# Start of Data shown

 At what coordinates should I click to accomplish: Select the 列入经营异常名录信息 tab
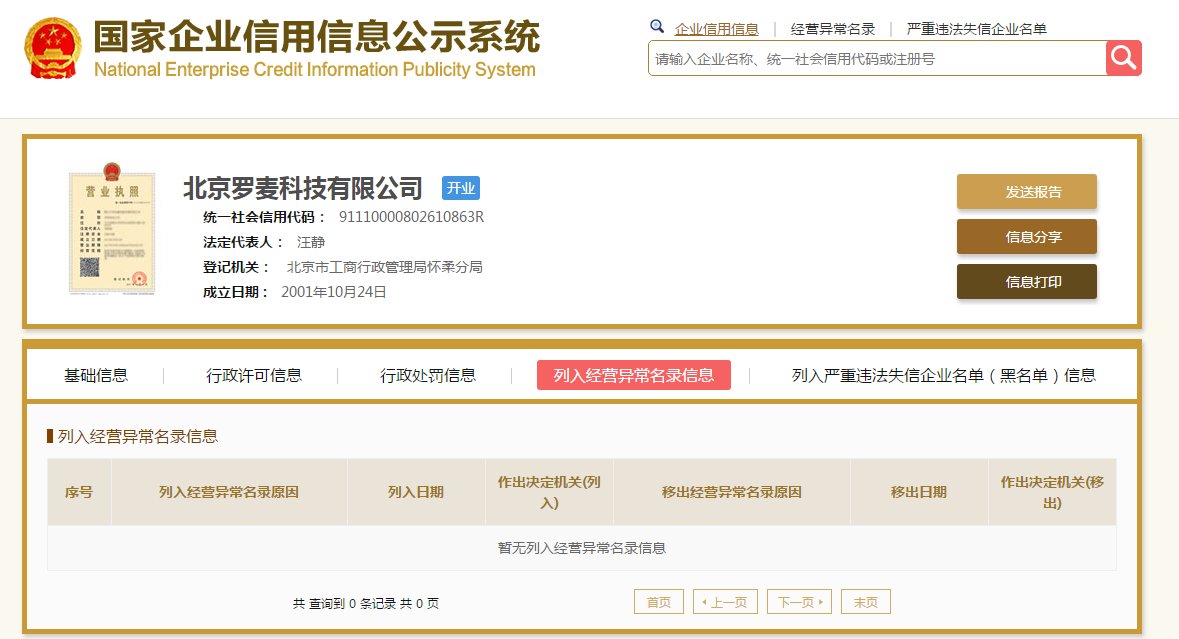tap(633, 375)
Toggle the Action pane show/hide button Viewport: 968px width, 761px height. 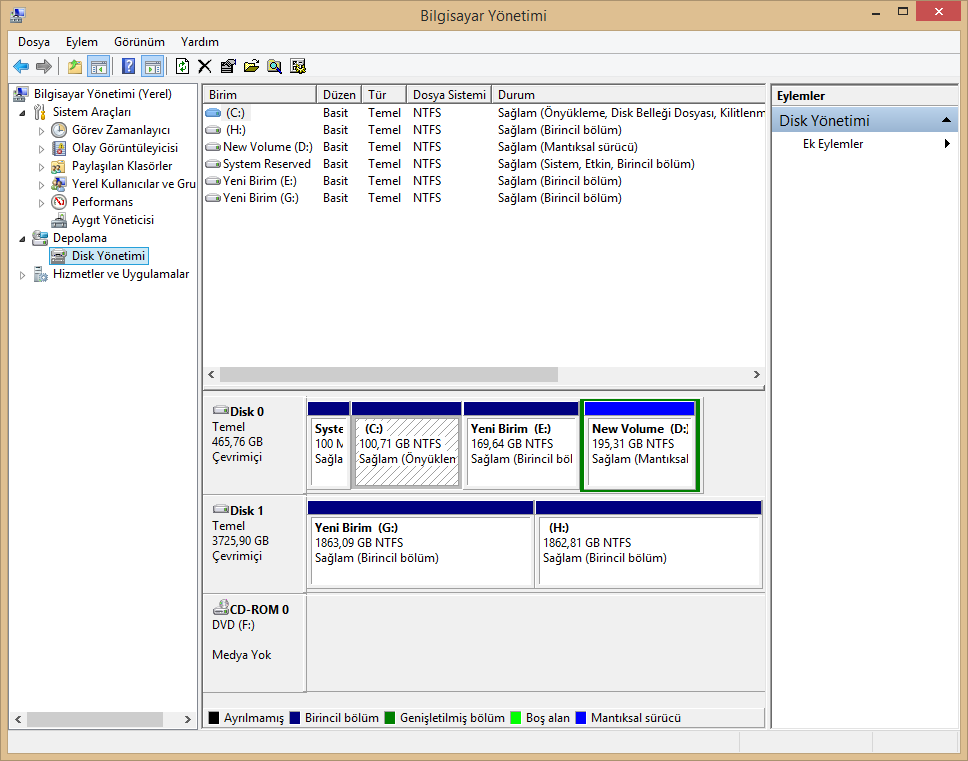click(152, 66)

# End of Data shown
# Start of Data shown

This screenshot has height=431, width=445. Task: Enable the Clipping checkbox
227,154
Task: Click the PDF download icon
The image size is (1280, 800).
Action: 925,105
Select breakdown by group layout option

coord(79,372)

# End of Data shown

**Set problem:** Locate each line above that contains the string "Select", treating uppercase and lowercase as distinct, and copy those lines.

**Reply:**
 At what coordinates should I click to accomplish: Select the 列入经营异常名录信息 tab
Select breakdown by group layout option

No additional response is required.